EXERCISE AIM: Copy, word for word, the lines below from the one containing "Click the 'Please" up to and including the one containing "You are a GUI", with pictures left out.

═══ DATA FOR ANALYSIS ═══

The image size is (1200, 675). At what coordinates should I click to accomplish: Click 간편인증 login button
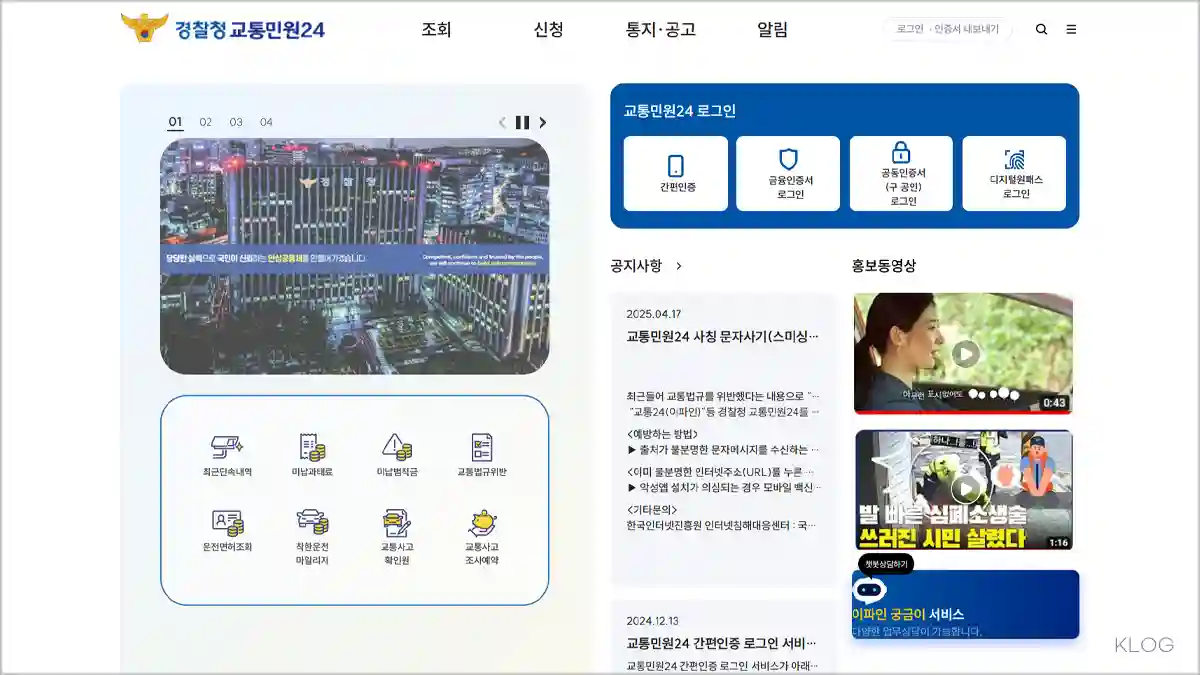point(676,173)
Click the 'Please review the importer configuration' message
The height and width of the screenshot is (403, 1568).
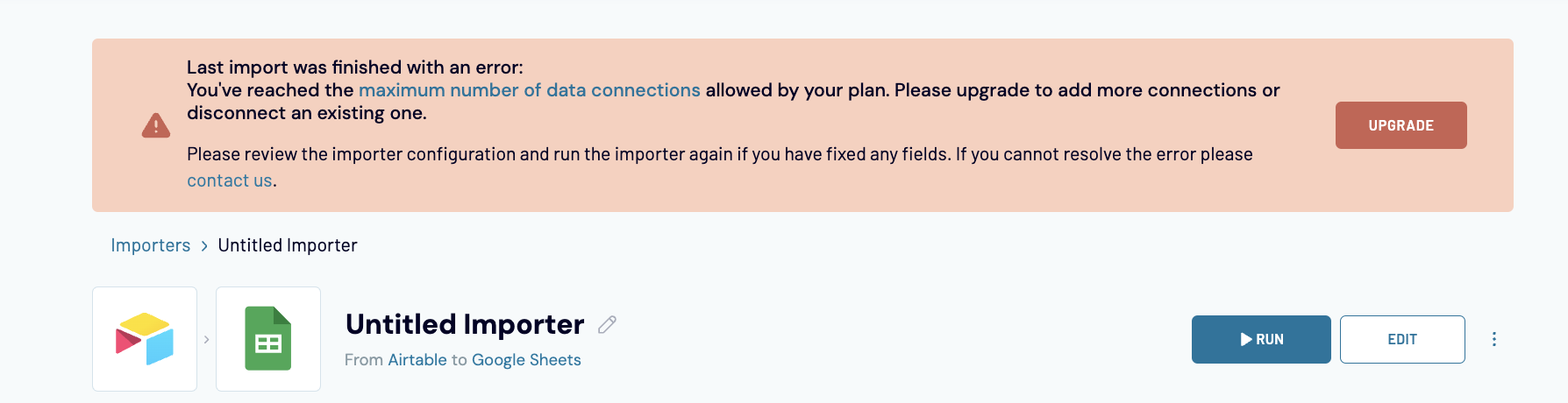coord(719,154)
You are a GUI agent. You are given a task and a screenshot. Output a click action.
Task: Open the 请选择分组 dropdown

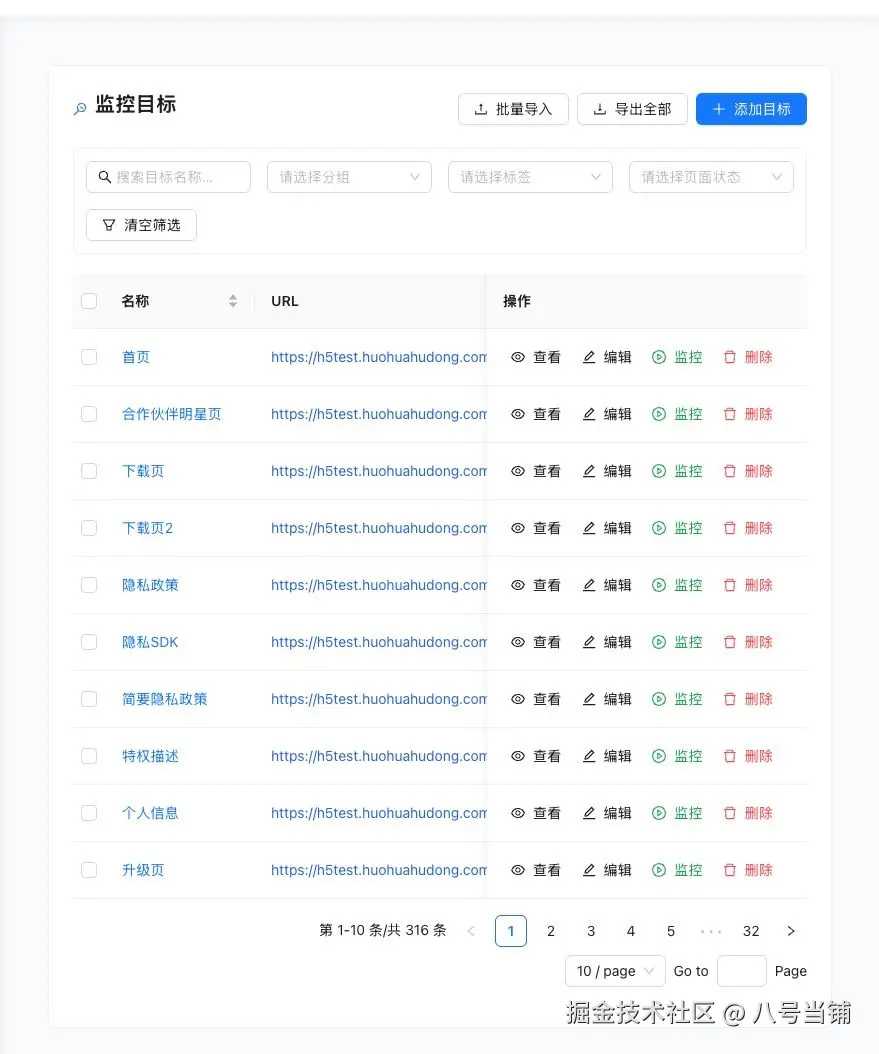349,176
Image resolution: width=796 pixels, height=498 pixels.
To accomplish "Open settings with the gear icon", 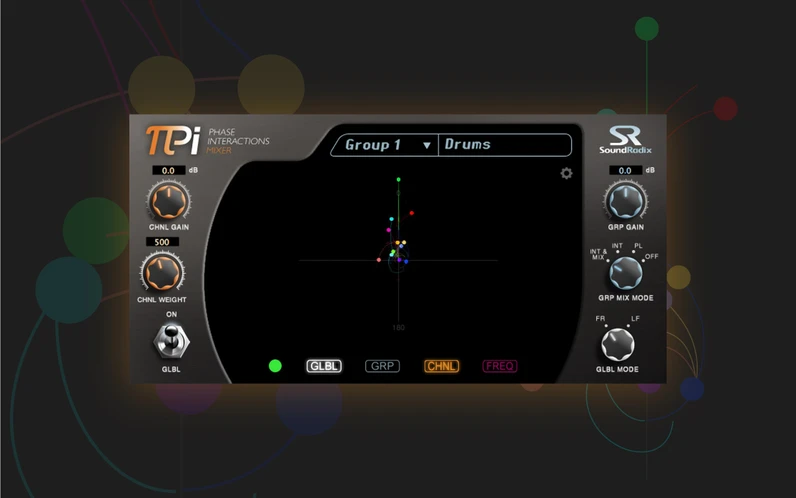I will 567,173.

═══

REPLY:
Click the 'Please review the importer configuration' message
The height and width of the screenshot is (403, 1568).
coord(719,154)
You are a GUI agent. You are given a task and a screenshot. Output a click action.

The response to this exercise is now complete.